Respecto a las características del tren, Contreras mencionó su "fuerte aceleración", afirmando que una combinación de esta aceleración y una pequeña falta de nivelación podría haber causado la desestabilización del vehículo, lo que resultó en el descarrilamiento.
A pesar de la gravedad del accidente, el experto reitera que los trenes de alta velocidad son extremadamente seguros. "Sin lugar a dudas, el sistema es muy fiable; los pasajeros pueden estar tranquilos", afirmó.
Contreras también destacó que resulta necesario investigar el accidente de manera exhaustiva, ya que "los incidentes suelen ser el resultado de múltiples causas". Señaló que la investigación podría prolongarse durante tres o cuatro meses antes de llegar a conclusiones definitivas.
José María Pérez Revenga, presidente del Comité de Edificaciones e Infraestructuras del Instituto de Ingeniería de España, hizo hincapié en que el accidente no está relacionado con la velocidad. Aseguró que los maquinistas son plenamente conscientes de los límites de velocidad en cada punto del recorrido, y que no habría razón para realizar ajustes si las pruebas previas se han realizado correctamente.
Pérez Revenga insistió en la importancia de un mantenimiento adecuado tanto de los trenes como de la infraestructura ferroviaria. A pesar de que, en su opinión, es poco probable que un fallo humano haya causado el descarrilamiento, enfatizó que las cajas negras de los trenes son esenciales para entender lo ocurrido y que es prematuro especular sobre las causas antes de obtener información concreta.

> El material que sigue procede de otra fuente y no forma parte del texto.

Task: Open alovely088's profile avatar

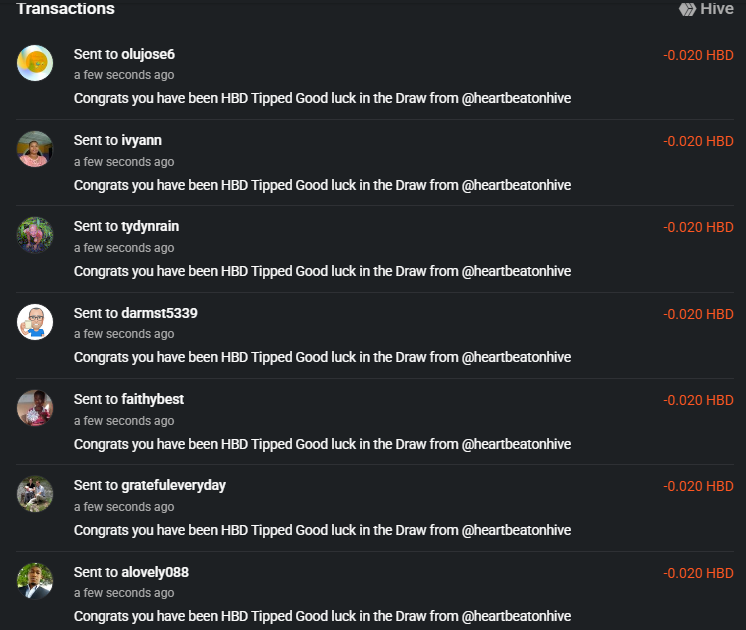Action: click(x=35, y=580)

El Colegio de Ingenieros Industriales de Madrid (COIIM) apunta que los descarrilamientos suelen deberse a diversos factores, entre los que se incluyen la infraestructura, el material rodante, la operación y factores externos. Recalcan la importancia de un análisis integral para identificar mejoras y prevenir futuros accidentes.
Desde la perspectiva de la ingeniería, el vicepresidente de la Comisión de Transportes del COIIM, José Cañizares, aclaró que la velocidad es solo uno de los múltiples factores que inciden en el funcionamiento de un tren. "La velocidad se establece en función del diseño de la infraestructura y de los protocolos operativos. En este caso, no hay evidencia de una relación causal directa", manifestó.
Cañizares también considera que, aunque fenómenos climáticos extremos pueden influir, los sistemas ferroviarios están diseñados para manejar una amplia gama de condiciones meteorológicas. Aún sin una información oficial sobre el incidente, parece poco probable que la climatología haya jugado un papel determinante.
Martín Perea, ingeniero especializado en transportes, mencionó que la zona del accidente presenta cambios de vía que podrían haber complicado la situación. Aunque advirtió que la distancia entre los trenes era muy corta, lo que dificulta comprobar una invasión de vías, enfatizó que se requiere una investigación exhaustiva para esclarecer los hechos.
A medida que avanzan las investigaciones, Perea estima que la reparación de la vía podría ser rápida si se le da prioridad. Sin embargo, será crucial retirara primero el material afectado, lo que puede generar la interrupción del servicio por un tiempo considerable. "Históricamente, el tren ha sido un medio de transporte seguro en nuestro país", concluyó.